私が死んだ鶏を触って体調が悪くなったと思ったのか、知人はまた得意になって「都会暮らしは根性がない」などと言い、

「捌くから、それ貸して」

と鶏を指さした。

私はおずおずと鶏を差し出した。知人は鶏を受け取った右手で、首をぎゅうっと握った。
私が窒息しそうだった。

知人は鶏をまな板に横たえて、こちらに一瞥をくれた。
全身が硬直した。

知人は大きな出刃包丁を手に持ち、天高く振り上げた。息を飲んだ。知人が鶏の首の上に包丁を振り下ろした。目の前が真っ白になり、なかったはずの欲望が身体を貫き、めりめりと私の中を押し上げた。


この感情は何、


下半身から頭まで一気に逆流する血液。大声を出さないと気が狂いそうだった。もはや私のものではない身体を持てる限りの理性で立たせて、やっとの思いで鶏に向き直る。首を切り離された白い鶏の首元からはほんの少し血が流れた。まぎれもなく死んだ鶏を見て、私の何かがようやく、冷えていくのを感じた。

■私は“死”に触れることで“生”を爆発させた

あれほどの感覚を得たのは、後にも先にもあの死んだ鶏に触れたときだけ。認めたくはないが、あれはエクスタシーにも近いものだった。

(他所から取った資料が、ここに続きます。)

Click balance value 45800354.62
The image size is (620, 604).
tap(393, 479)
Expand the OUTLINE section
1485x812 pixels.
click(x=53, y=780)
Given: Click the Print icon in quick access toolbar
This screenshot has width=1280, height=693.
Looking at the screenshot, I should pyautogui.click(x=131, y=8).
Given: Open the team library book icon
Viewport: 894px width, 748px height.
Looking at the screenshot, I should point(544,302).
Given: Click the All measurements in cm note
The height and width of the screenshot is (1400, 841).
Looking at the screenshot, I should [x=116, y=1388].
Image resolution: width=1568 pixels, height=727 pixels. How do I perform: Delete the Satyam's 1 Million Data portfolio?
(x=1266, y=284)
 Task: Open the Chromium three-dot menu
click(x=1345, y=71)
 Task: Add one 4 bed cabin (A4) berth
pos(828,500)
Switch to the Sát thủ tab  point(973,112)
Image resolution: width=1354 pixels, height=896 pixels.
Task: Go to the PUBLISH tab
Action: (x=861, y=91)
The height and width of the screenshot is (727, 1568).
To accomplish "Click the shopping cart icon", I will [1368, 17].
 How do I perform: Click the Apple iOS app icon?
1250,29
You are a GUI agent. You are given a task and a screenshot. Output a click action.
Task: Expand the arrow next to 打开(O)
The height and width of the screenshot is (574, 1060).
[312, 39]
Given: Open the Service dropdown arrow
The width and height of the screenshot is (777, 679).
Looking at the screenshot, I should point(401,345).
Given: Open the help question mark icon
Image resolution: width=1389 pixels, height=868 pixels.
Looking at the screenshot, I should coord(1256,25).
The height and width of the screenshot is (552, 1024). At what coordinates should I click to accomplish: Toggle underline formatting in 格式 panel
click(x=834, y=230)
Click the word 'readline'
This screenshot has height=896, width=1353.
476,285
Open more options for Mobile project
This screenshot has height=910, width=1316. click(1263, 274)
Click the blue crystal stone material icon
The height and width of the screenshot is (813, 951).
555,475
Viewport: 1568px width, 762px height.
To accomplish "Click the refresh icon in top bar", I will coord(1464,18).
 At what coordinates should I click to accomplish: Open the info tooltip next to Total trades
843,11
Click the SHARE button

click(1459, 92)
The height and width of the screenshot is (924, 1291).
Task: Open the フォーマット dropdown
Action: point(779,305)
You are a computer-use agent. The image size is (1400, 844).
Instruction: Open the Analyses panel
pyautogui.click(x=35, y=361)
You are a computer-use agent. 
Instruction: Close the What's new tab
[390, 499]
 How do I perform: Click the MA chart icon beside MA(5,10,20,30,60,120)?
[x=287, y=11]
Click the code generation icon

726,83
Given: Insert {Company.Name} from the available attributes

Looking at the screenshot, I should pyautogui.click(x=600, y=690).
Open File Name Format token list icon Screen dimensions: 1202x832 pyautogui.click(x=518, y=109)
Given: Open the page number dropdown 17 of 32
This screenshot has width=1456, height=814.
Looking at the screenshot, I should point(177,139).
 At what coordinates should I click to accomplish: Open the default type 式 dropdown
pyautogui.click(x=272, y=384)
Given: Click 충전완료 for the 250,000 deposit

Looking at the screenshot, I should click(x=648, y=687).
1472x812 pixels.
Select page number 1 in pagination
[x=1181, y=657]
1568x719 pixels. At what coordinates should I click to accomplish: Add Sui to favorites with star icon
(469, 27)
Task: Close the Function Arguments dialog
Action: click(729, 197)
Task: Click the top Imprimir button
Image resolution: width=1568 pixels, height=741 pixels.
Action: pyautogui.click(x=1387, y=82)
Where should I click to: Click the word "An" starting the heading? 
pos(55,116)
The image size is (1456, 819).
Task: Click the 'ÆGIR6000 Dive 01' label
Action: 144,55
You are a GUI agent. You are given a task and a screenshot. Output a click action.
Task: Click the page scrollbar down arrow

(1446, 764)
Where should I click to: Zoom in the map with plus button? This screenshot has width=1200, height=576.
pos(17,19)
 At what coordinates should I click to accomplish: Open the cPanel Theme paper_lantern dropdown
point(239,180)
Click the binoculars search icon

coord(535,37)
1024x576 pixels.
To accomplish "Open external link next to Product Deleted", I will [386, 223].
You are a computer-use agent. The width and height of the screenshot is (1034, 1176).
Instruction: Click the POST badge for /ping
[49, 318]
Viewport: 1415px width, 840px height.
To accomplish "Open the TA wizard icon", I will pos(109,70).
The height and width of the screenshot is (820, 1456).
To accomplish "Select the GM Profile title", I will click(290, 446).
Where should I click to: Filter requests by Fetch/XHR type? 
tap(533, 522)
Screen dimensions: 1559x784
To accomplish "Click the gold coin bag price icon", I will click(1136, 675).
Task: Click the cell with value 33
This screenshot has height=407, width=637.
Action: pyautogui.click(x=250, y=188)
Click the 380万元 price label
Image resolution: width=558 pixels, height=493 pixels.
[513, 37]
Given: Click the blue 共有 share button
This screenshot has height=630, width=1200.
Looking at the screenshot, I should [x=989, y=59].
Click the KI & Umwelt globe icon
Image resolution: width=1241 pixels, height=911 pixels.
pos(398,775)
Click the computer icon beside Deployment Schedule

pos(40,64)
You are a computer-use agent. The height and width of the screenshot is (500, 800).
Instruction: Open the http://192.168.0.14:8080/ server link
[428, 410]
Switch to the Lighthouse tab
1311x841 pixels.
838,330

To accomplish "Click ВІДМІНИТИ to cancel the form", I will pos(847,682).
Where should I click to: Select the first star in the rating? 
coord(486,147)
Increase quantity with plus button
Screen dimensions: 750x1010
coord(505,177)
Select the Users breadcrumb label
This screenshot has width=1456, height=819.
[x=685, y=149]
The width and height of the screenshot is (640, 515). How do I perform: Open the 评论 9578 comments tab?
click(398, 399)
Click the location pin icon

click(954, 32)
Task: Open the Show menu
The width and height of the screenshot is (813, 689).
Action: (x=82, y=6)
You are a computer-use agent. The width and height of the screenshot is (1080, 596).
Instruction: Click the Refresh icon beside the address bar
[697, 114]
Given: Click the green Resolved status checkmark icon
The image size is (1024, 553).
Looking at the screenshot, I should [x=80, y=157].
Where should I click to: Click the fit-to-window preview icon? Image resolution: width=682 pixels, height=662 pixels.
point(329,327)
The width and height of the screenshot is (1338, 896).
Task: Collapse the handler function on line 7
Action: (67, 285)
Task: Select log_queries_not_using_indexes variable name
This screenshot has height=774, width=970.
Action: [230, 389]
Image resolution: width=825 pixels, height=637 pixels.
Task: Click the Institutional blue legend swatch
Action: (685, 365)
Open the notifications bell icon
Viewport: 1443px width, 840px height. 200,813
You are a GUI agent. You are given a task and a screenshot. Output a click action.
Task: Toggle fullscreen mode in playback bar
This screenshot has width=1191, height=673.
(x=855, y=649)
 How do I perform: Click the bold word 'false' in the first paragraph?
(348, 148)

死んだ鶏に触れて興奮したなどと言うのは気が咎める。しかし、もしも綺麗ごとを言うのが許されるならば、あの爆発的な感覚は、死に触れて逆に振り切れた“生”への欲望の副産物なのではないだろうか。

SMでレザースーツを着用するのは、“死”を肌で感じることで性的興奮を高めているからだとするフェティシズムの説がある。“死”を纏いながら享受する快感は、生きる欲望そのものなのではないか、と思う。

大病や大ケガで死を強く意識した後の、セックスの快楽の大きさは異常だったと聞いたこともある。それもまた、死と生とエロスが地続きになっているとは言えるのだと私は思う。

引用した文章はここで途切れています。